Queen Margrethe II of Denmark has played down talk of abdicating the throne in favor of her son, in an interview given at the start of celebrations to mark the 40th anniversary of her coronation.
"In my eyes, it’s part of the position that you have when you inherit a monarchy: It is a task you have handed down to you, and that you keep as long as you live, the way my father did and my grandfather before him," she said at a press conference on Tuesday at the Amalienborg Palace in Copenhagen.
Her renewed commitment came just a week after a new poll found that 40 percent of Danes believed that Margrethe, 71, should abdicate within 10 years to make way for her son, Crown Prince Frederik, while only 31 per cent believed she should stay in place.

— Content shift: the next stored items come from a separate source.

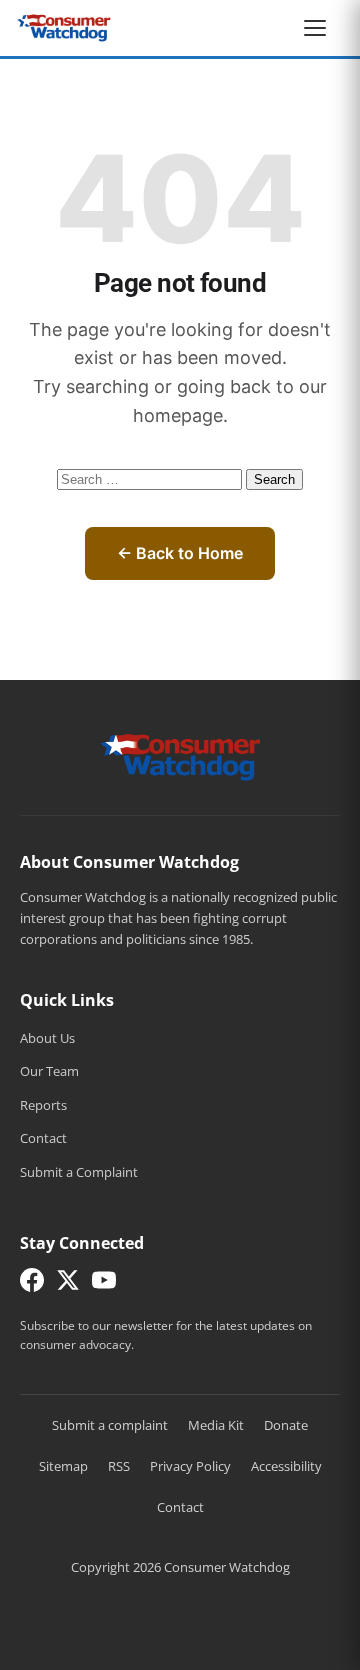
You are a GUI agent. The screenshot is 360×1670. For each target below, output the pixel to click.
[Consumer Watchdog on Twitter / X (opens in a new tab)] (68, 1284)
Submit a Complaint (79, 1172)
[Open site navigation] (320, 28)
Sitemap (63, 1466)
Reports (43, 1105)
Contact (43, 1138)
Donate (286, 1425)
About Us (47, 1038)
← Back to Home (180, 553)
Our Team (49, 1071)
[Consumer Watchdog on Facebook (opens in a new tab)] (32, 1284)
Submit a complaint (110, 1425)
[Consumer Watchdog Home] (180, 756)
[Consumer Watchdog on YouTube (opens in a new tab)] (104, 1284)
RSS (119, 1466)
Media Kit (216, 1425)
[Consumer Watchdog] (64, 28)
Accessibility (286, 1466)
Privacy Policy (190, 1466)
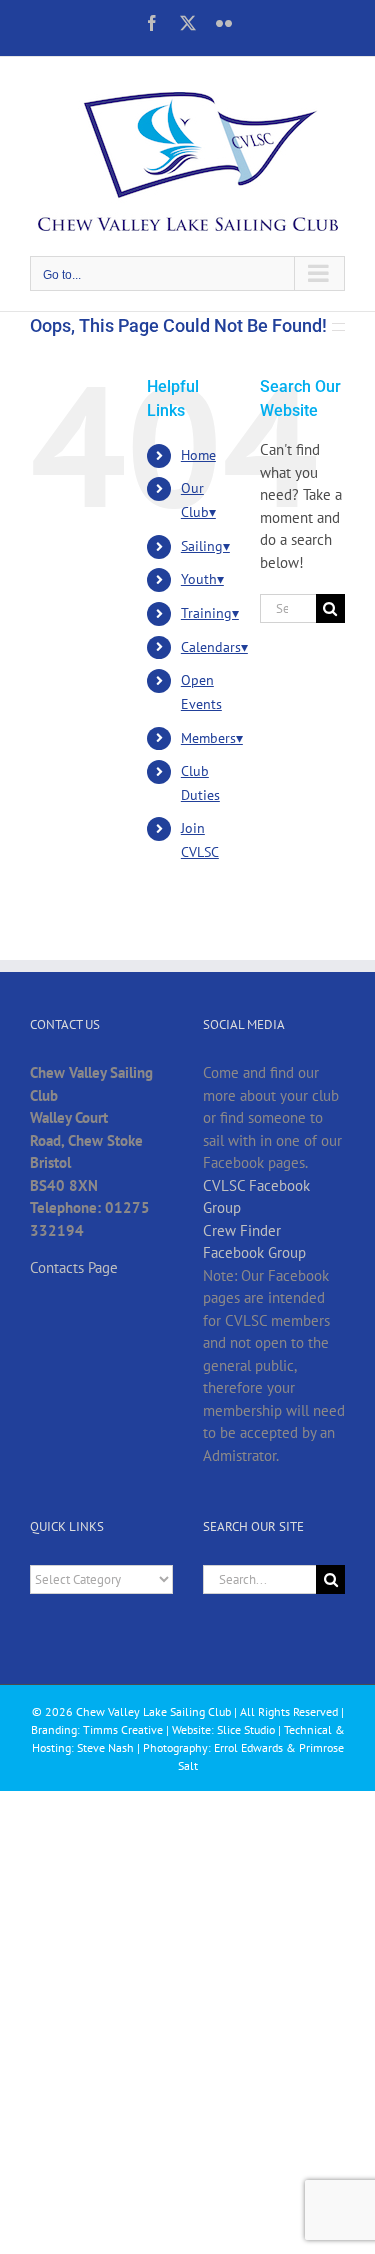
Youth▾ (202, 579)
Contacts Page (74, 1267)
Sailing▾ (205, 546)
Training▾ (210, 613)
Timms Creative (123, 1729)
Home (198, 455)
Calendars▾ (214, 647)
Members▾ (212, 738)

The poll, by Megafon, the Danish opinion research group, found that support for the monarchy in Denmark remained high, with more than 77 percent of Danes supporting it, and only 16 per cent wanting the country to become a Republic.
On Saturday January 14, to mark the 40th anniversary of her coronation, Queen Margrethe plans to take a coach ride around Copenhagen and hold a grand reception at Copenhagen’s City Hall, after first travelling to the cathedral at Roskilde, Denmark’s medieval capital, to lay a wreath at the grave of her parents, King Frederik IX’s and Queen Ingrid.